While most of these flaws cannot be exploited through email (since scripting is disabled in Thunderbird when reading mail), they pose risks in browser or browser-like contexts.

• CVE-2024-9392 (CVSS score 9.8) – Impacts Firefox, Thunderbird – Compromised content process can bypass site isolation. A compromised content process could allow arbitrary loading of cross-origin pages.

• CVE-2024-9401 and CVE-2024-9402 (CVSS score 9.8) – Impacts Firefox, Thunderbird – Memory safety bugs in Thunderbird and Firefox. Various memory safety bugs that could potentially be exploited to run arbitrary code.

• CVE-2024-9400 (CVSS score 8.8) – Impacts Firefox, Thunderbird – Potential memory corruption during JIT compilation. Memory corruption may occur if an attacker triggers an out-of-memory (OOM) state during Just-In-Time (JIT) compilation.

• CVE-2024-9396 (CVSS score 8.8) – Impacts Firefox, Thunderbird – Potential memory corruption during object cloning. Possible memory corruption when cloning certain objects. It’s unclear if this is exploitable.

• CVE-2024-9393 (CVSS score 7.6) – Impacts Firefox, Thunderbird – Cross-origin access to PDF contents through multipart responses. Specially crafted multipart responses could allow arbitrary JavaScript execution under resource://pdf.js, enabling access to cross-origin PDF content.

• CVE-2024-9394 (CVSS score 7.6) – Impacts Firefox, Thunderbird – Cross-origin access to JSON contents through multipart responses. Specially crafted multipart responses could allow arbitrary JavaScript execution under resource://devtools, enabling access to cross-origin JSON content.

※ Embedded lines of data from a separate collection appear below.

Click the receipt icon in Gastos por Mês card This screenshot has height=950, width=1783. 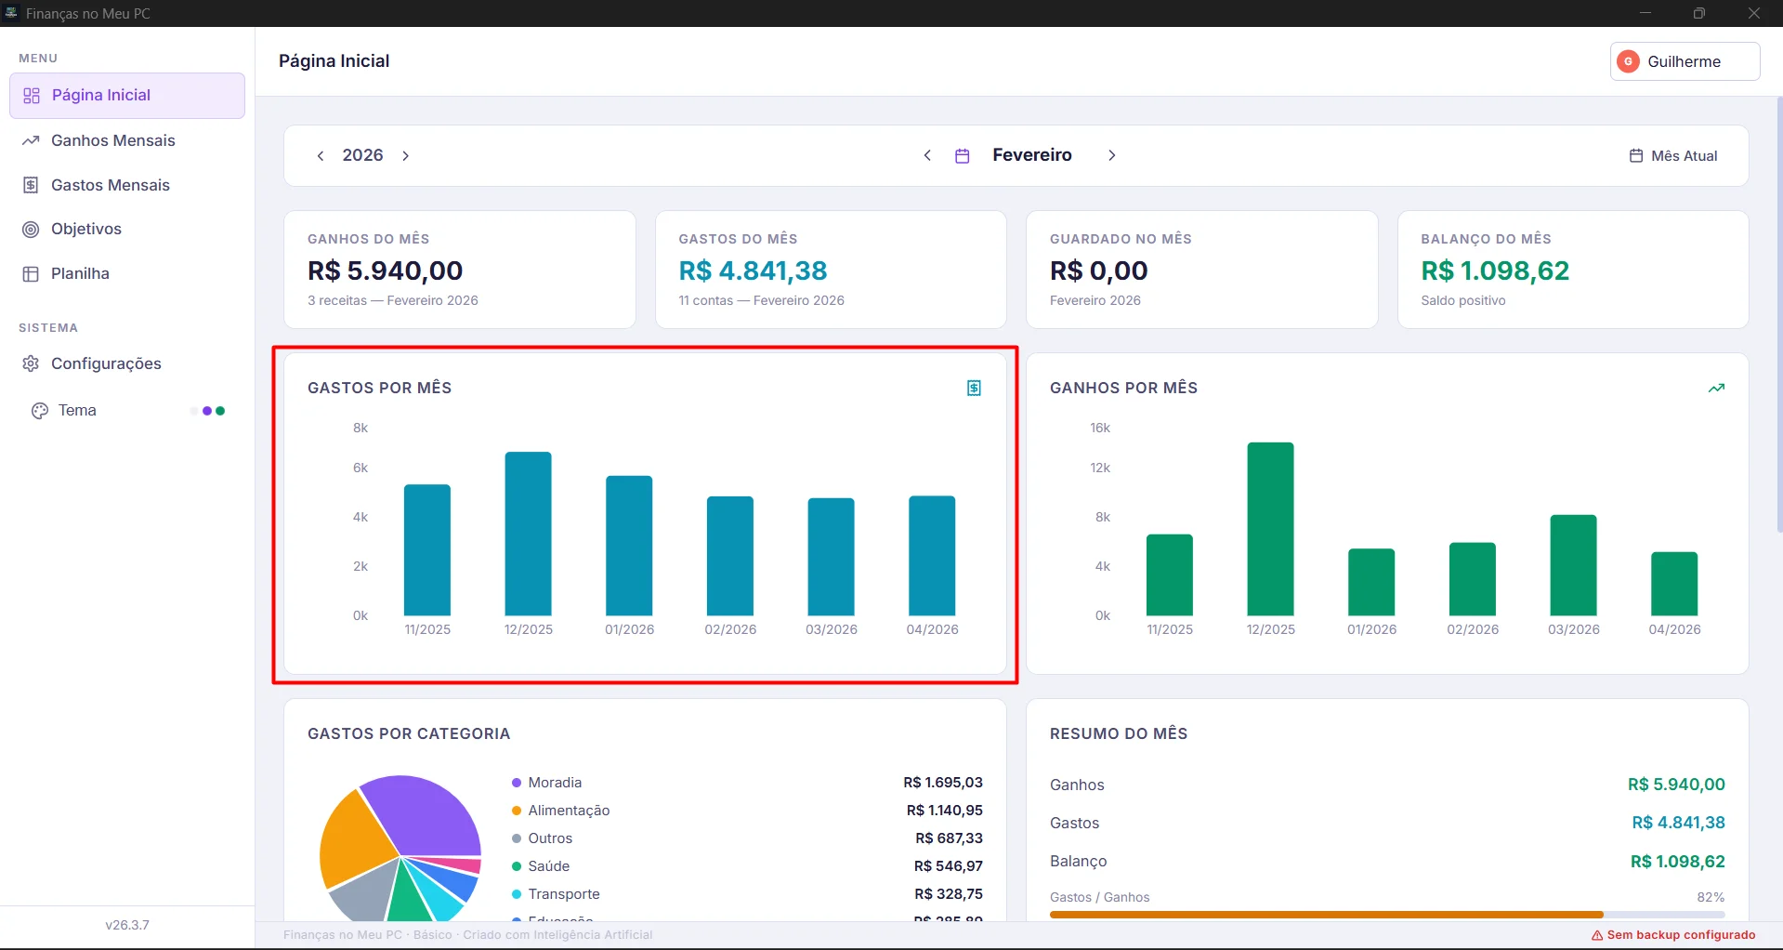click(x=974, y=388)
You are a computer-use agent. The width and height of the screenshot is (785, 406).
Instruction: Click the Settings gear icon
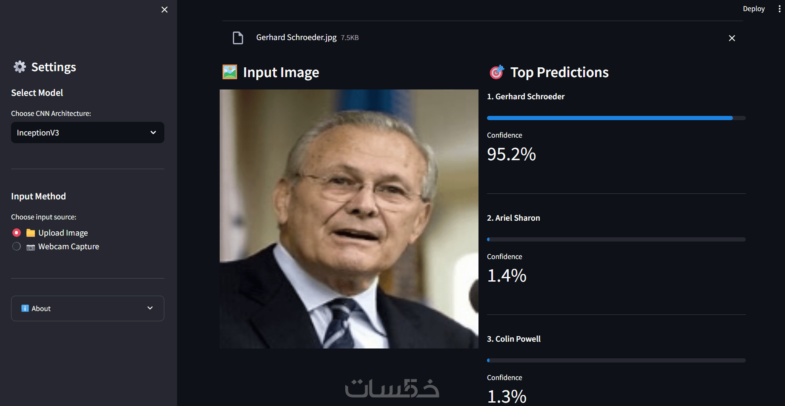coord(20,67)
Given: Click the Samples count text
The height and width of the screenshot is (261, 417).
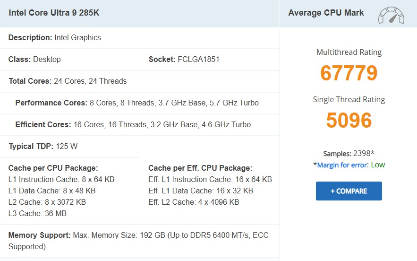Looking at the screenshot, I should coord(349,154).
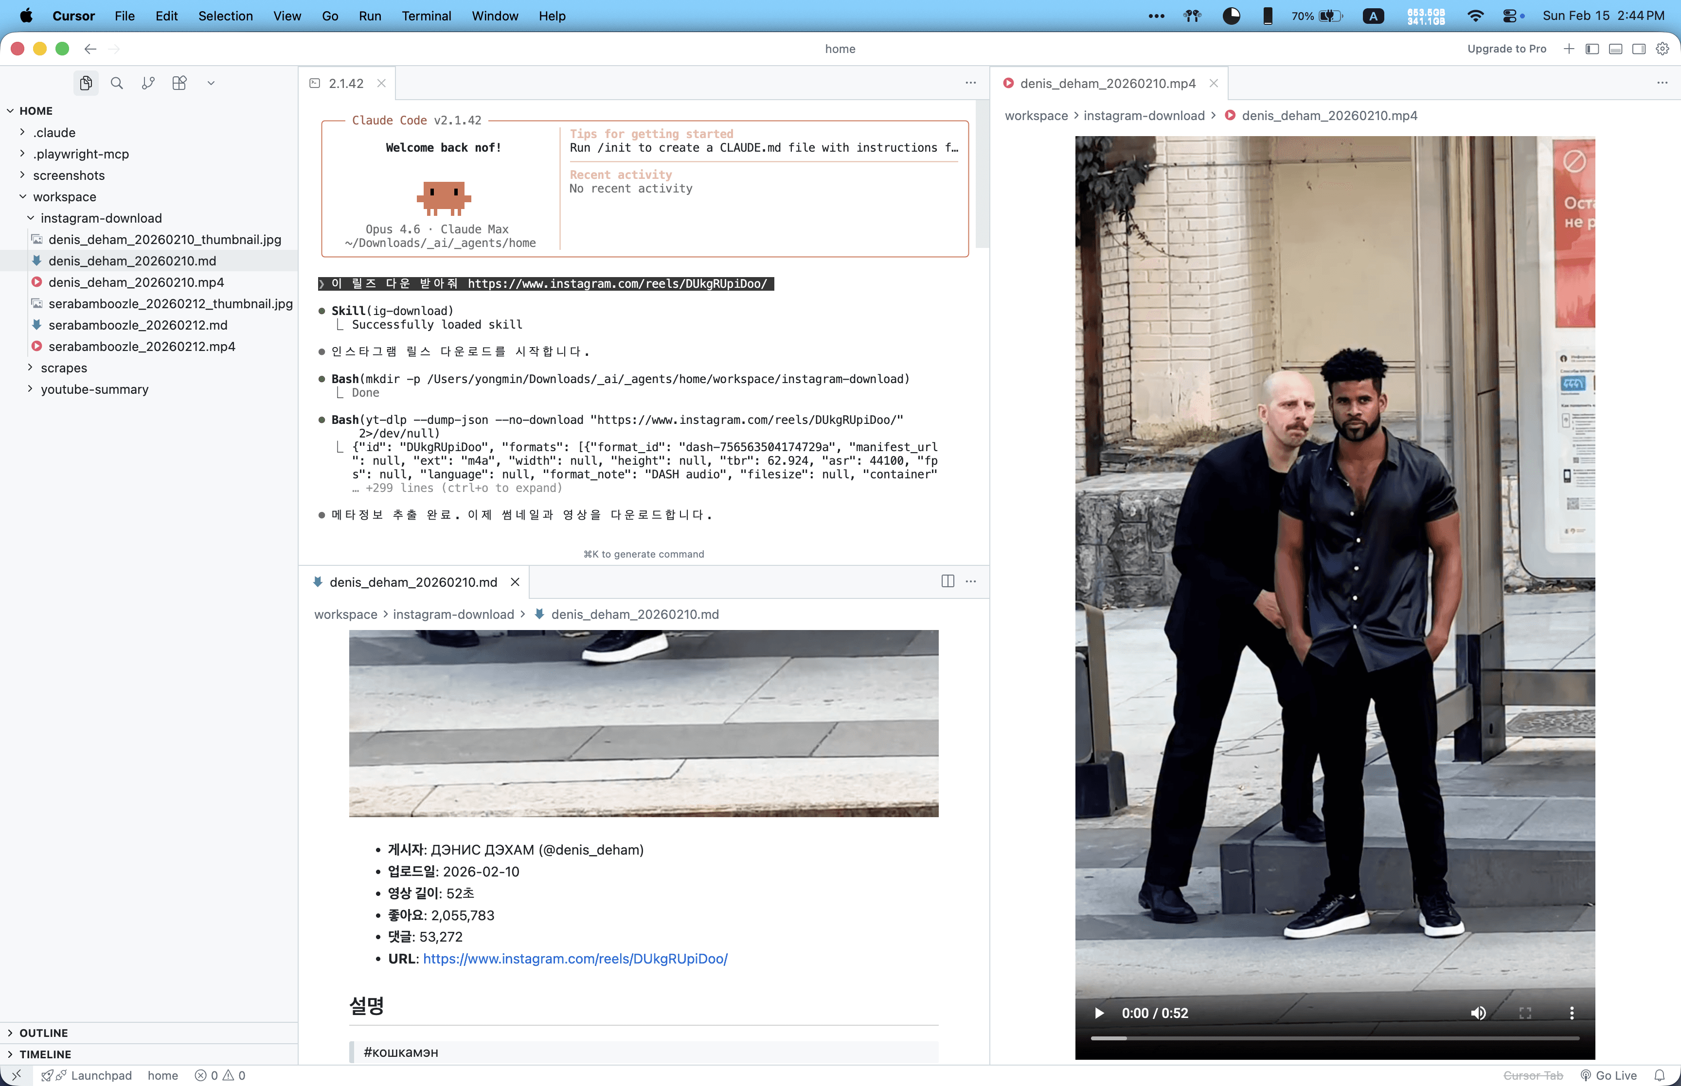This screenshot has width=1681, height=1086.
Task: Open the Source Control icon
Action: (x=148, y=83)
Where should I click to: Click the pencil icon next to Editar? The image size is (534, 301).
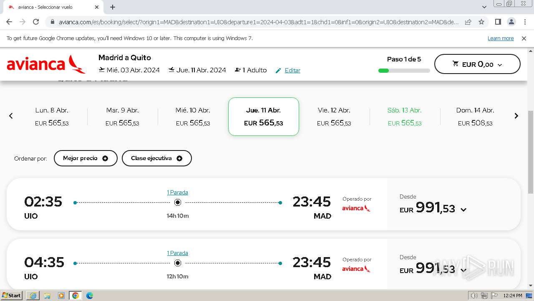point(278,71)
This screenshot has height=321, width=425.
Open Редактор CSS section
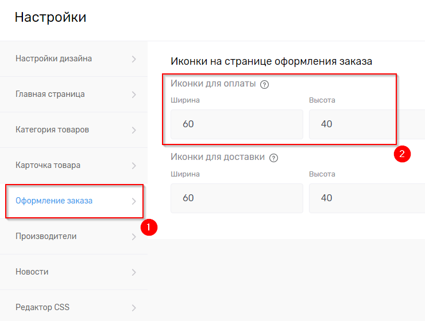point(43,307)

• CVE-2024-9403 (CVSS score 7.3) - Impacts Firefox - Memory safety bugs present in Firefox 130. Some of these bugs showed evidence of memory corruption and we presume that with enough effort some of these could have been exploited to run arbitrary code.

• CVE-2024-9397 (CVSS score 4.3) – Impacts Firefox, Thunderbird – Potential directory upload bypass via clickjacking. A missing delay in the directory upload UI could allow attackers to trick users into granting permission via clickjacking.

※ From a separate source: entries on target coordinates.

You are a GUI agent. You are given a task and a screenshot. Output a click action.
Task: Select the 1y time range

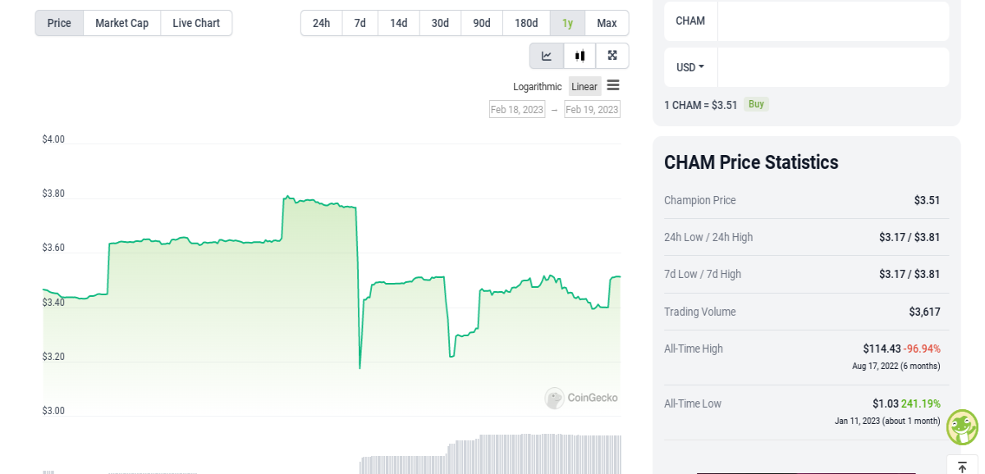pos(567,23)
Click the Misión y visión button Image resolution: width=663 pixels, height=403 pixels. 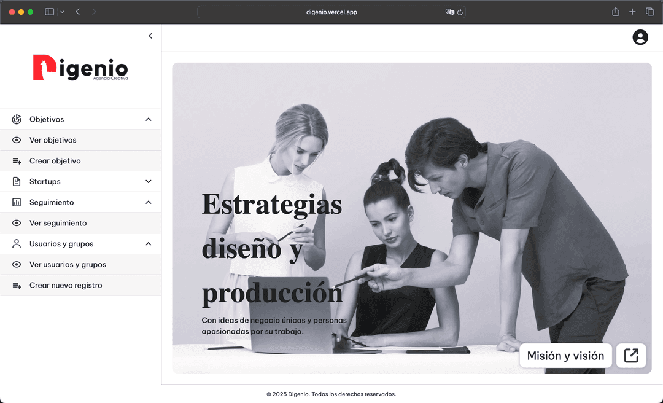(565, 356)
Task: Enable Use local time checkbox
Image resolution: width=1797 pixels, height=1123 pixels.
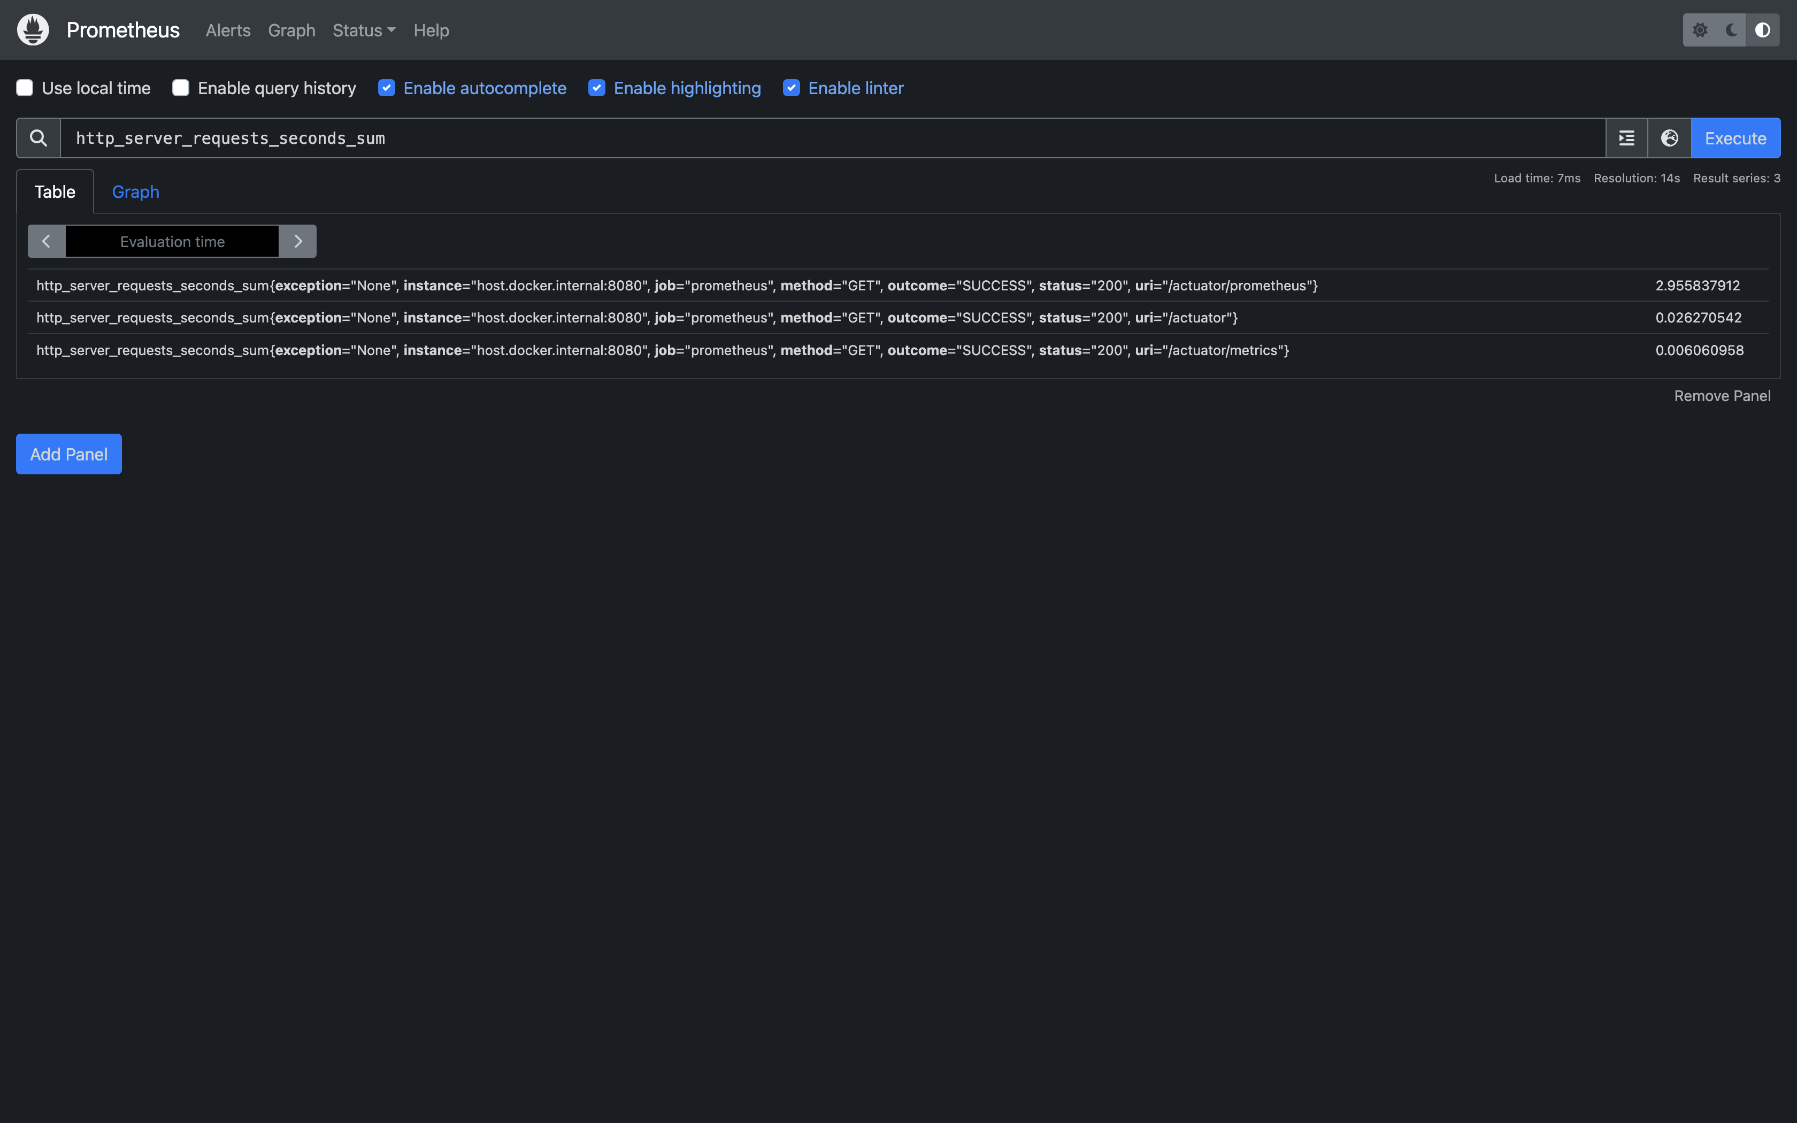Action: [25, 88]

• CVE-2024-9398 (CVSS score 4.3) – Impacts Firefox, Thunderbird – External protocol handlers could be enumerated via popups. Attackers could determine if an external protocol handler is installed by observing the results of window.open calls.

• CVE-2024-9399 (CVSS score 3.1) – Impacts Firefox, Thunderbird – Specially crafted WebTransport requests could lead to denial of service. Crafted WebTransport sessions could crash Thunderbird, leading to a denial of service condition.

Users are advised to update their Firefox, Thunderbird and Firefox based browsers.